O Programa de Avaliação das Águas Transfronteiriças (TWAP) foi um projeto de dois anos (2009-2010) criado pelo GEF (Fundo Global para o Meio Ambiente) e teve como objetivo a realização da primeira avaliação de base global dos sistemas hídricos transfronteiriços. A avaliação foi realizada em cinco componentes, nomeadamente (i) Aquíferos Transfronteiriços e Sistemas Aquíferos de Pequenos Estados Insulares em Desenvolvimento (SIDS) (ii) Bacias Hidrográficas Transfronteiriças, (iii) Bacias Lagunares Transfronteiriças, (iv) Grandes Ecossistemas Marinhos e (v) Oceanos Abertos. Dentro do ponto (i) O TWAP foi responsável pelo programa de avaliação global de 166 aquíferos transfronteiriços e de 43 SIDS.
O projeto GGRETA (Governança dos Recursos Hídricos Subterrâneos em Aquíferos Transfronteiriços, 2013-2015) é financiado pela Agência Suíça para o Desenvolvimento e Cooperação (SDC) e executado pelo Programa Hidrológico Internacional da UNESCO (UNESCO-IHP) em cooperação com União para a Conservação da Natureza (IUCN) e o IGRAC. É uma componente integral resultante do programa TWAP do ISARM e responde à necessidade premente de incremento do conhecimento nas caraterísticas físicas e socioeconómicas dos aquíferos transfronteiriços. É responsável pelo aprofundamento de estudos na área dos aquíferos transfronteiriços e pelo desenvolvimento de informação espacial diferenciada, nomeadamente mapas.

▶ **DADOS FORNECIDOS**

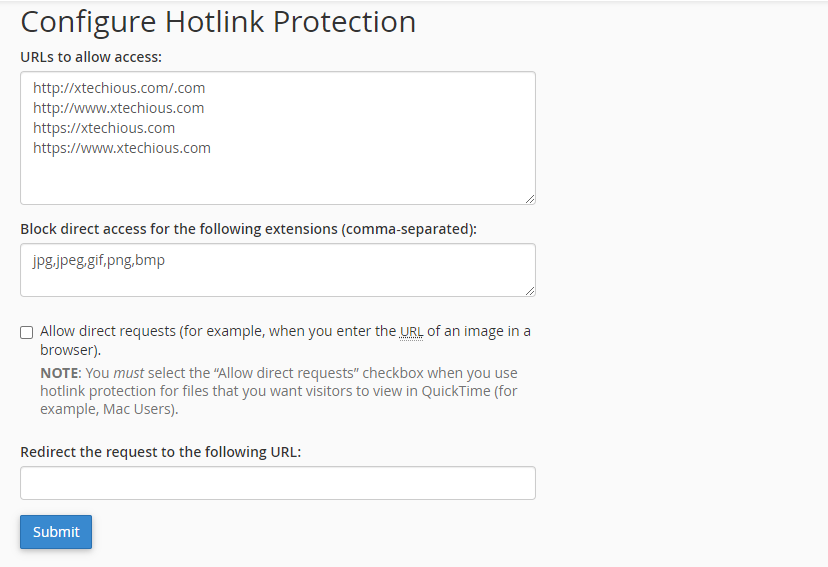The height and width of the screenshot is (567, 828).
Task: Focus the redirect URL input field
Action: click(278, 483)
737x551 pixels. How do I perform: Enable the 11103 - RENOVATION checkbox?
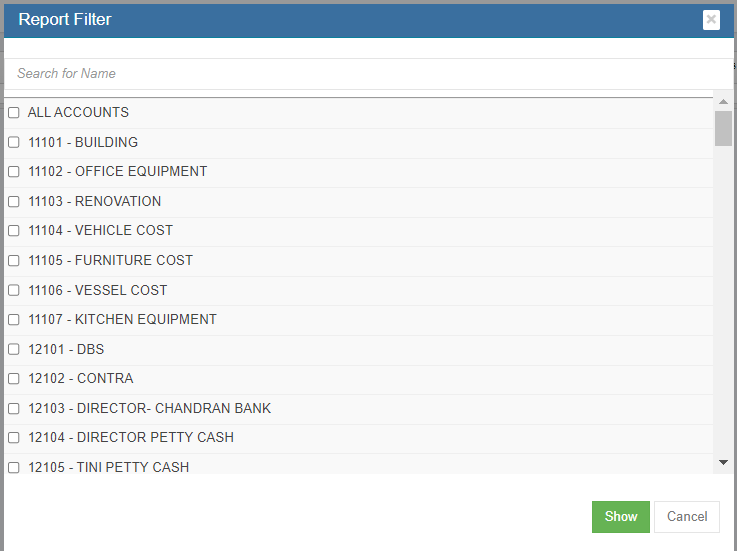coord(14,201)
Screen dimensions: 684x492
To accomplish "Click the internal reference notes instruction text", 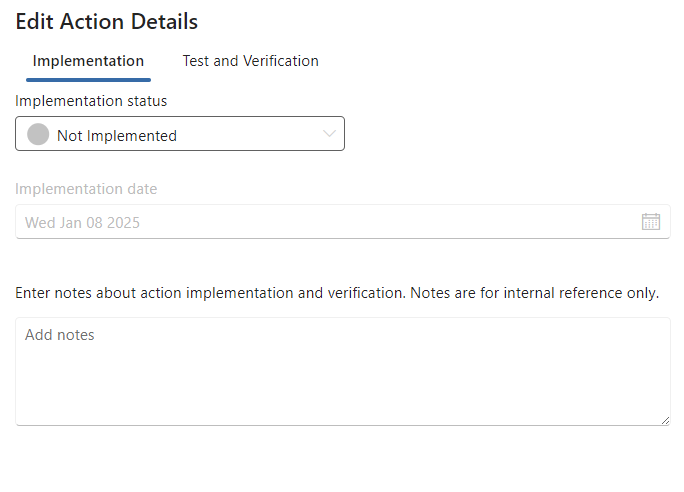I will (337, 293).
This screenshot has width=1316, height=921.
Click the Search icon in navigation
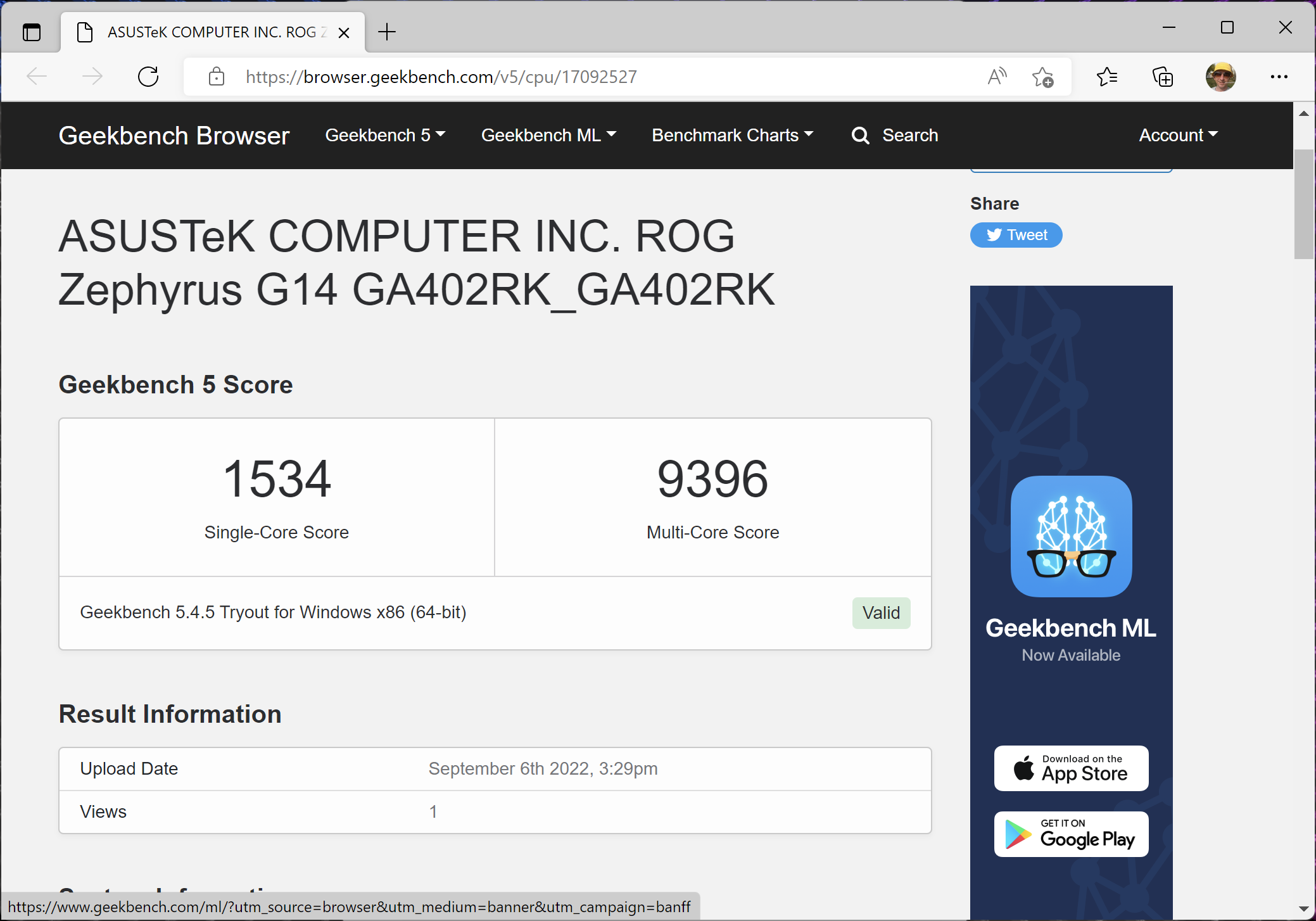(x=859, y=135)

▶ **TAREFA DO EXERCÍCIO 1**
Transcreva do excerto sobre as águas transfronteiriças o trecho que vai de "O Programa de Avaliação das" até "de 43 SIDS.", sem qualquer alteração.
▶ **TAREFA DO EXERCÍCIO 2**
Transponha para a sua resposta o trecho dos registos que vai da linha que contém "This screenshot has width=1316, height=921." até ao fim dos registos, com os pedidos incluídos, e some -63 a cada número das coordenadas das respostas. Deixe as imagens de fora.

▶ **RESOLUÇÃO DO PROBLEMA 1**
O Programa de Avaliação das Águas Transfronteiriças (TWAP) foi um projeto de dois anos (2009-2010) criado pelo GEF (Fundo Global para o Meio Ambiente) e teve como objetivo a realização da primeira avaliação de base global dos sistemas hídricos transfronteiriços. A avaliação foi realizada em cinco componentes, nomeadamente (i) Aquíferos Transfronteiriços e Sistemas Aquíferos de Pequenos Estados Insulares em Desenvolvimento (SIDS) (ii) Bacias Hidrográficas Transfronteiriças, (iii) Bacias Lagunares Transfronteiriças, (iv) Grandes Ecossistemas Marinhos e (v) Oceanos Abertos. Dentro do ponto (i) O TWAP foi responsável pelo programa de avaliação global de 166 aquíferos transfronteiriços e de 43 SIDS.

▶ **RESOLUÇÃO DO PROBLEMA 2**
This screenshot has width=1316, height=921.
Click the Search icon in navigation
(x=796, y=72)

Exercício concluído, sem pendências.